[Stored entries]
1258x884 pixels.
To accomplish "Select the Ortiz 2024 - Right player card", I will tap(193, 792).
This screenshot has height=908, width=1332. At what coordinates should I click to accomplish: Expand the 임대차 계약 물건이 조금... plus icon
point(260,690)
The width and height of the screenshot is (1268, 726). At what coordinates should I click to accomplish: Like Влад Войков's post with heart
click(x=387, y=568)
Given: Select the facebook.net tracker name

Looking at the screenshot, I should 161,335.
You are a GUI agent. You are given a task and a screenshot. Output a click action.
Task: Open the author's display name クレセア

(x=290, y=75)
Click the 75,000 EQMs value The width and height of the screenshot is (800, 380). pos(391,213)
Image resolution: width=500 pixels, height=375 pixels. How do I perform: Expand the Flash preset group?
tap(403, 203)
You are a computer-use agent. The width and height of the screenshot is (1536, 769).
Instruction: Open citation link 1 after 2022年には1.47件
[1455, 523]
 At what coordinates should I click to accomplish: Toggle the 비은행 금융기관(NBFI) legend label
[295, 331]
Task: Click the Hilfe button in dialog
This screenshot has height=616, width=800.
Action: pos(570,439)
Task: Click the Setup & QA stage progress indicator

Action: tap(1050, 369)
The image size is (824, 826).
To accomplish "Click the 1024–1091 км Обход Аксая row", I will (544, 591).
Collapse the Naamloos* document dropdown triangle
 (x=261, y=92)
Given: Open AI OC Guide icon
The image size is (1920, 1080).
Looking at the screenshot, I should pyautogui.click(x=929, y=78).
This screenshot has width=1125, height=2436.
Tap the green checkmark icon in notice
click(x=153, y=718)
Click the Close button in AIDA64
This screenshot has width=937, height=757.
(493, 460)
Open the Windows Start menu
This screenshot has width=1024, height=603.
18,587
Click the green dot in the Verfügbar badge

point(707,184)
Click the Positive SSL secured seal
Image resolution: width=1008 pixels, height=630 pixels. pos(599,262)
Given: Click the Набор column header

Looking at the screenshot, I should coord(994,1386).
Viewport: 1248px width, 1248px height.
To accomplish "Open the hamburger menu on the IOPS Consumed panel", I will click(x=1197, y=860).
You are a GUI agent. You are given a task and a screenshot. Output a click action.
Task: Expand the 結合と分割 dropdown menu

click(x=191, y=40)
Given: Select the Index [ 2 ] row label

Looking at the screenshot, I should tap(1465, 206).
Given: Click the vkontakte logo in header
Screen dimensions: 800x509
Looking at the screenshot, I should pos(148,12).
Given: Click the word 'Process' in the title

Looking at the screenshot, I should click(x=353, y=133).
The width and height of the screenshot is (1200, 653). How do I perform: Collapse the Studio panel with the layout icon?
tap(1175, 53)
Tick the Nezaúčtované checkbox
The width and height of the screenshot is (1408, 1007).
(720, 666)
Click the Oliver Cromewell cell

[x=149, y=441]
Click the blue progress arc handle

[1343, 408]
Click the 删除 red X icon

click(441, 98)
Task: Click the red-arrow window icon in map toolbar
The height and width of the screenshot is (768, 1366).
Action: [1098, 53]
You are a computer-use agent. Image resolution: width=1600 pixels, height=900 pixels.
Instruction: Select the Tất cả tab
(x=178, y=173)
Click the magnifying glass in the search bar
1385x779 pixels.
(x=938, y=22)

__TO DO__
Rewrite the listing from its first line through the line containing "click(x=387, y=568)", keeping the requests as they are. In the answers, multiply each coordinate by 0.5 and round to the nearest whole number, rounding halves up.

__FINISHED ANSWER__
1258x884 pixels.
To accomplish "Select the Ortiz 2024 - Right player card", I will tap(97, 396).
This screenshot has height=908, width=1332. At what coordinates should I click to accomplish: Expand the 임대차 계약 물건이 조금... plus icon
point(130,345)
The width and height of the screenshot is (1268, 726). At what coordinates should I click to accomplish: Like Влад Войков's post with heart
click(x=194, y=284)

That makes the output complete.